Break Down Reasoning Into Multiple Steps
Cumulative Reasoning1 aims to generate better outputs by dividing the reasoning process into three separate steps
- Propose : A LLM first suggests potential steps based o the current context, initiating the reasoning cycle
- Verify : We then assess the proposer's suggestions for accuracy, incorporating valid steps into the ongoing context
- Report : We then determine the appropriate moment to conclude the reasoning process
By first generating potential steps and separating out each portions of the reasoning process, we are able to obtain significant improvements in logical inference tasks and mathematical problems.
We can implement this using instructor
as seen below
import instructor
from openai import AsyncOpenAI
from pydantic import BaseModel, Field
from textwrap import dedent
from typing import Literal
import asyncio
client = instructor.from_openai(AsyncOpenAI())
class Proposition(BaseModel):
premise1: str
premise2: str
reasoning: str
proposition: str
class ProposerOutput(BaseModel):
reasoning: str
valid_propositions: list[Proposition] = Field(
description="Concise list of Propositions that are derived from the premises that are relevant to the hypothesis.
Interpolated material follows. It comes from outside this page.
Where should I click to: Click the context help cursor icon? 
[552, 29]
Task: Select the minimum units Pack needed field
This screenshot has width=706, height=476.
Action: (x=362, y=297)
Note that each Proposition is derived from two given premises at most",
min_length=4,
)
prediction: Literal["False", "True", "Unknown"]
class VerifiedProposition(BaseModel):
proposition: str
reasoning: str
is_valid: bool
class ReporterOutput(BaseModel):
reasoning: str
is_valid_hypothesis: bool
async def generate_propositions(premises: list[str], hypothesis: str) -> ProposerOutput:
formatted_premises = "\n- ".join(premises)
return await client.chat.completions.create(
messages=[
{
"role": "system",
"content": dedent(
"""
Suppose you are one of the greatest AI
scientists, logicians, and mathematicians.
Let us think step by step. Please use
First-Order Logic (FOL) to deduce a list
of Propositions. Each Proposition is
derived from two given Premises and
should be logically correct. Most
importantly, each Proposition should
not duplicate the two premises that it
is derived from. Please make sure your
reasoning is directly deduced from the
Premises and Propositions rather than
introducing unsourced common knowledge
and unsourced information by common
sense reasoning.
"""
),
},
{
"role": "user",
"content": dedent(
f"""
Premises:
{formatted_premises}
We want to deduce more Propositions to
determine the correctness of the following
Hypothesis:
Hypothesis: {hypothesis}
"""
),
},
],
response_model=ProposerOutput,
model="gpt-4o",
)
async def verify_propositions(
premise_evaluation: ProposerOutput,
) -> list[VerifiedProposition]:
async def create_verification_task(proposition: Proposition) -> VerifiedProposition:
return await client.chat.completions.create(
messages=[
{
"role": "system",
"content": """
Suppose you are one of the greatest AI
scientists, logicians, and mathematicians.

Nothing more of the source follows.